== Selected passage ==
(begin)
According to CHRD, the way the Chinese government dealt with the activist's case shows multiple failures to meet its obligations under the International Convention against Torture, to which it is a signatory.

On the contrary, China still uses this tool to extract confessions, punish those who stand up against the dominant ideology and impose unfair prison sentences.

"This sentence is outrageous," said William Nee, CHRD Research and Advocacy Coordinator. "Chang Weiping should not be spending even one day in prison.”

“The government’s handling of this case has been rife with procedural illegality and human rights abuses throughout, and the sentencing is a cruel reprisal against a lawyer who defended victims of injustice and who bravely revealed the details of torture that he had experienced,” Nee explained.

For him, the sentence “is meant to deter other torture victims from coming forward. For the Chinese government, sadly, systemic use of torture is a feature, not a bug.”

In December 2019, Chang Weiping attended a meeting of human rights lawyers and activists in the southern coastal city of Xiamen. Subsequently, all those present were subjected to repression, systematically detained and questioned.

Chang was accused of “endangering national security” and placed under “residential surveillance in a designated location (RSDL)”. He was released after ten days, but remained under close watch and his licence to practice law was revoked.
(end)
== Available data ==
(begin)
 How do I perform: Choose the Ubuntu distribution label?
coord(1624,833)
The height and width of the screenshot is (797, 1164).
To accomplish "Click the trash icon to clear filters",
(end)
== Exercises to complete ==
**1)** In the report on Chang Weiping, what role does William Nee hold at CHRD?
**2)** Write the next part of the report on Chang Weiping, starting after its last sentence.
None of the data above is needed here.

== Results for the exercise ==
**1)** He is CHRD's Research and Advocacy Coordinator.

**2)**
In October 2020 he posted a video online, describing how he was tortured during  questioning, strapped in a "tiger chair" held in place by painful handcuffs and leg irons.

During his detention, he was subjected to interrogation while under extreme hunger, exhaustion and pain. In fact, the authorities turned down his request to see a doctor and deprived him of adequate food while his interrogators ate snacks in front of him.

Instead of launching a prompt and impartial investigation into police officers accused of abuse and torture, the authorities violated international law again by re-arresting Chang Weiping and keeping him in solitary confinement for almost eleven months.

When he was able to meet a lawyer for the first time in September 2021, he said that he had been tortured, with long periods on the "tiger chair", including one stint of six days and six nights.

This, combined with sleep deprivation and inadequate food, was designed to extract a confession in order to reach a conviction, which arrived yesterday.